Task instructions =>
Write out exactly, excluding pictures, the lines from the one containing "The image size is (684, 1014)." through the end of the data, both included.

*** Opening of Records provided ***

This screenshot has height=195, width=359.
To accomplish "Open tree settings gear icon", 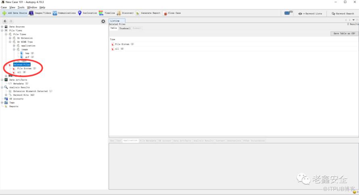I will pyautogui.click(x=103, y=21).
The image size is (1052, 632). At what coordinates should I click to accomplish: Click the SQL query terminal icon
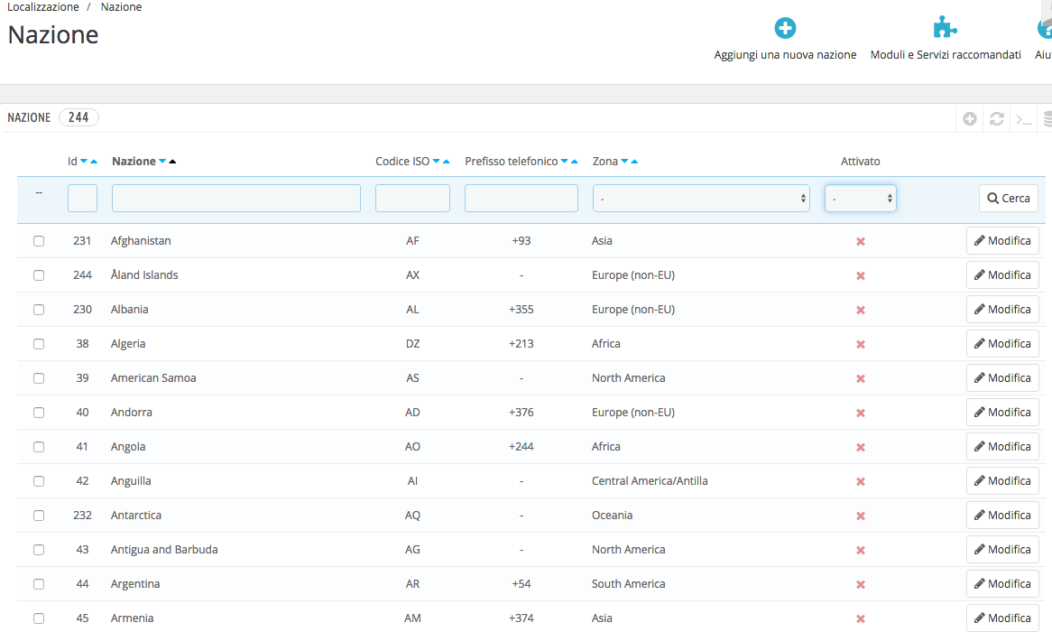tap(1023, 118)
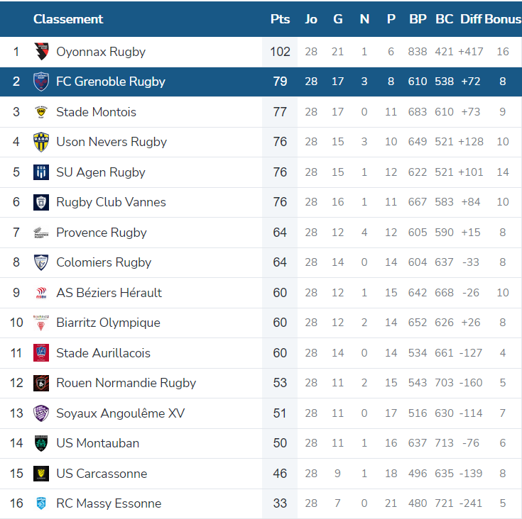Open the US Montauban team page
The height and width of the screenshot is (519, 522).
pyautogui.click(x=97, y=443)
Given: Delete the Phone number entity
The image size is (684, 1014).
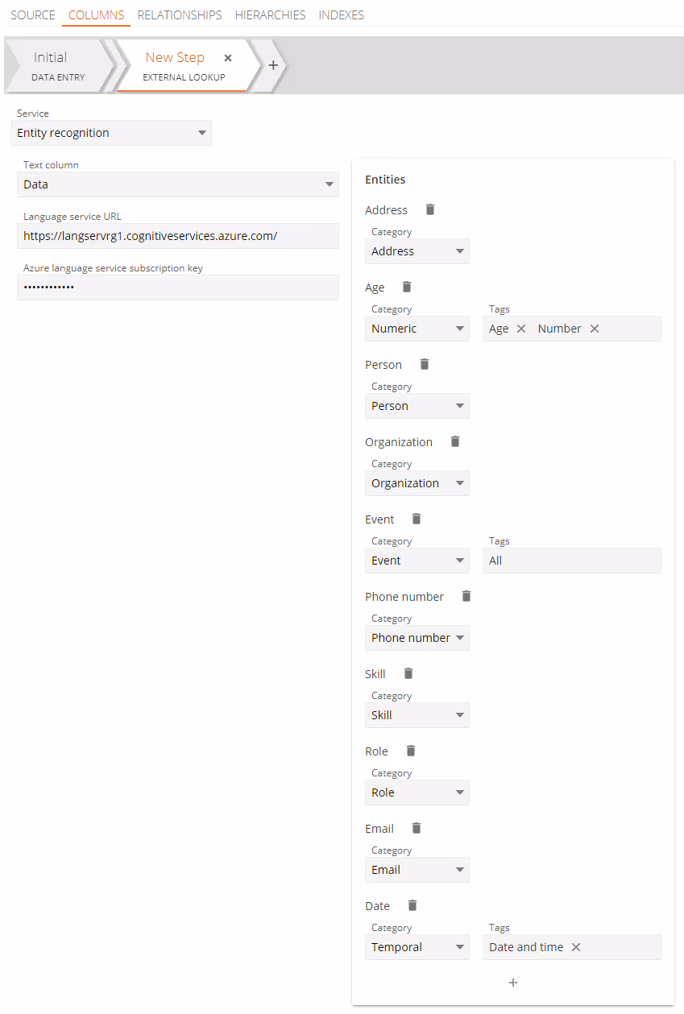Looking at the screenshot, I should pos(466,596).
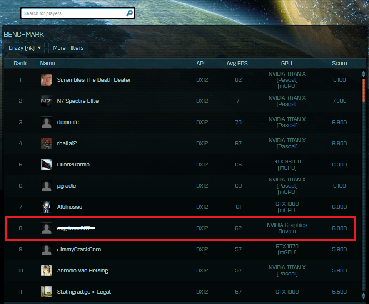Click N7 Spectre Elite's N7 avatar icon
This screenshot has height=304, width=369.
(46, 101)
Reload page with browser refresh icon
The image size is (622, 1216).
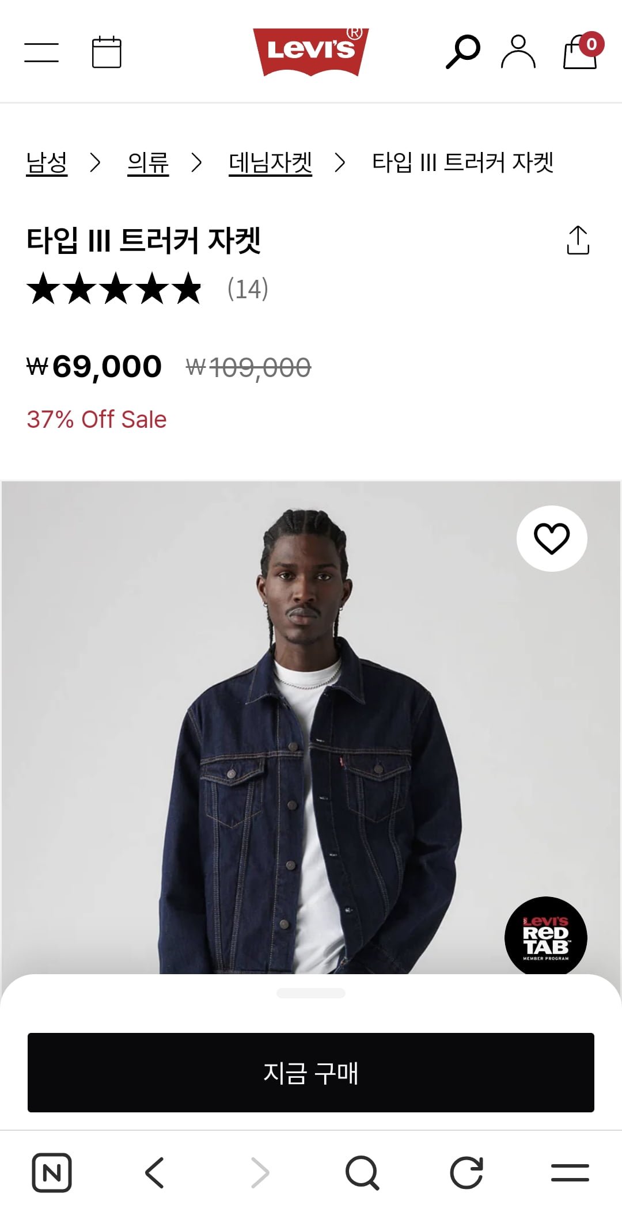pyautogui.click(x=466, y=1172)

*** Close of Records provided ***

Written solution =>
The image size is (684, 1014).
Looking at the screenshot, I should pos(466,596).
Click N7 Spectre Elite's N7 avatar icon
This screenshot has height=304, width=369.
(46, 101)
Reload page with browser refresh icon
The image size is (622, 1216).
pyautogui.click(x=466, y=1172)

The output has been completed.